#### WHAT IS REQUIRED
Would you please restate all of the data exactly?
━━ GIVEN INFORMATION
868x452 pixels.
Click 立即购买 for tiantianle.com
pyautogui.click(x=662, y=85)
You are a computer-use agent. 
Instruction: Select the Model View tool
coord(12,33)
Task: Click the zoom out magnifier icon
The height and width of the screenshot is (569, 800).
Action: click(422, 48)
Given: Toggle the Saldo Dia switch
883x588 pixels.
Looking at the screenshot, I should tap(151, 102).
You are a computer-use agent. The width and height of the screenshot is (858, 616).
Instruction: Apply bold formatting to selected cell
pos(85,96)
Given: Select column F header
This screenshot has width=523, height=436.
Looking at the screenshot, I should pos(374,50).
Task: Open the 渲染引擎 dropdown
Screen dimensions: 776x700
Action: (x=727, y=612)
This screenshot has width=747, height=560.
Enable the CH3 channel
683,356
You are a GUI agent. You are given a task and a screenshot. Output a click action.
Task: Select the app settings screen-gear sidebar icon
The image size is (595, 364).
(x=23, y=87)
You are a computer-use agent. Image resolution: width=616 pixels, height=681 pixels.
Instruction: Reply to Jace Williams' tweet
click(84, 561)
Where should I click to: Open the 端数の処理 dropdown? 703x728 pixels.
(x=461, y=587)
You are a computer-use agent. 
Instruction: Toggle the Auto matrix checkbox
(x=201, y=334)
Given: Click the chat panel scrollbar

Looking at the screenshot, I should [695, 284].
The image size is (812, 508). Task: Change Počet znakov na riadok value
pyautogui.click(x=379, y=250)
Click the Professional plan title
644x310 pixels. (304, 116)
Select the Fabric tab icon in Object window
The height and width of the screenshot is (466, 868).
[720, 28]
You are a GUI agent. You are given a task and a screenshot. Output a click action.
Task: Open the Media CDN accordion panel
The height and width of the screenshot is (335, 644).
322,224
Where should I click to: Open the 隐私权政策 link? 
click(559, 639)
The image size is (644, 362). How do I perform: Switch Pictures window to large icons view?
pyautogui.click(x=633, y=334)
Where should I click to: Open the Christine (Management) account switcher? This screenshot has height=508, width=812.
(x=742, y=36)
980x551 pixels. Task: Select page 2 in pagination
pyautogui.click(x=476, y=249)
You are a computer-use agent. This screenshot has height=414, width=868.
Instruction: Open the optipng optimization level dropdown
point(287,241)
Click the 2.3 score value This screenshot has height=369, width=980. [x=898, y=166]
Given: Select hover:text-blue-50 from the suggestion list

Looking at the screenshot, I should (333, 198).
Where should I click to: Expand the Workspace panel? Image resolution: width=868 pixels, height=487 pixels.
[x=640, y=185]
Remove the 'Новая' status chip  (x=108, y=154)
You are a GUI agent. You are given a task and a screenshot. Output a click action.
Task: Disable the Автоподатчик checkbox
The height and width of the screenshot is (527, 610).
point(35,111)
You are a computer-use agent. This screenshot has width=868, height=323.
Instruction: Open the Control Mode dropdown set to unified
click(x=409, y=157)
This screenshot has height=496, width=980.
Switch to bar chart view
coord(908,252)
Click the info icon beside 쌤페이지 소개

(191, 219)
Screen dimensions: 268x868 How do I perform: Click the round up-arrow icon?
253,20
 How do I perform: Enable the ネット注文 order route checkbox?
━━━━
#### ANSWER SECTION
868x452 pixels.
Click 立即购买 for tiantianle.com
pyautogui.click(x=662, y=85)
You are a computer-use agent. 
Instruction: Select the Model View tool
coord(12,33)
Task: Click the zoom out magnifier icon
The height and width of the screenshot is (569, 800).
Action: click(422, 48)
Given: Toggle the Saldo Dia switch
883x588 pixels.
Looking at the screenshot, I should tap(151, 102).
You are a computer-use agent. The width and height of the screenshot is (858, 616).
Instruction: Apply bold formatting to selected cell
pos(85,96)
Given: Select column F header
This screenshot has width=523, height=436.
Looking at the screenshot, I should pos(374,50).
Task: Open the 渲染引擎 dropdown
Screen dimensions: 776x700
Action: (x=727, y=612)
This screenshot has width=747, height=560.
Enable the CH3 channel
683,356
You are a GUI agent. You are given a task and a screenshot. Output a click action.
Task: Select the app settings screen-gear sidebar icon
The image size is (595, 364).
(x=23, y=87)
You are a computer-use agent. Image resolution: width=616 pixels, height=681 pixels.
Instruction: Reply to Jace Williams' tweet
click(84, 561)
Where should I click to: Open the 端数の処理 dropdown? 703x728 pixels.
(x=461, y=587)
You are a computer-use agent. 
Instruction: Toggle the Auto matrix checkbox
(x=201, y=334)
Given: Click the chat panel scrollbar

Looking at the screenshot, I should [695, 284].
The image size is (812, 508). Task: Change Počet znakov na riadok value
pyautogui.click(x=379, y=250)
Click the Professional plan title
644x310 pixels. (304, 116)
Select the Fabric tab icon in Object window
The height and width of the screenshot is (466, 868).
[720, 28]
You are a GUI agent. You are given a task and a screenshot. Output a click action.
Task: Open the Media CDN accordion panel
The height and width of the screenshot is (335, 644).
322,224
Where should I click to: Open the 隐私权政策 link? 
click(559, 639)
The image size is (644, 362). How do I perform: Switch Pictures window to large icons view?
pyautogui.click(x=633, y=334)
Where should I click to: Open the Christine (Management) account switcher? This screenshot has height=508, width=812.
(x=742, y=36)
980x551 pixels. Task: Select page 2 in pagination
pyautogui.click(x=476, y=249)
You are a computer-use agent. This screenshot has height=414, width=868.
Instruction: Open the optipng optimization level dropdown
point(287,241)
Click the 2.3 score value This screenshot has height=369, width=980. [x=898, y=166]
Given: Select hover:text-blue-50 from the suggestion list

Looking at the screenshot, I should (333, 198).
Where should I click to: Expand the Workspace panel? Image resolution: width=868 pixels, height=487 pixels.
[x=640, y=185]
Remove the 'Новая' status chip  (x=108, y=154)
You are a GUI agent. You are given a task and a screenshot. Output a click action.
Task: Disable the Автоподатчик checkbox
The height and width of the screenshot is (527, 610).
point(35,111)
You are a computer-use agent. This screenshot has width=868, height=323.
Instruction: Open the Control Mode dropdown set to unified
click(x=409, y=157)
This screenshot has height=496, width=980.
Switch to bar chart view
coord(908,252)
Click the info icon beside 쌤페이지 소개

(191, 219)
Screen dimensions: 268x868 How do I perform: Click the round up-arrow icon?
253,20
 How do I perform: Enable the ネット注文 order route checkbox?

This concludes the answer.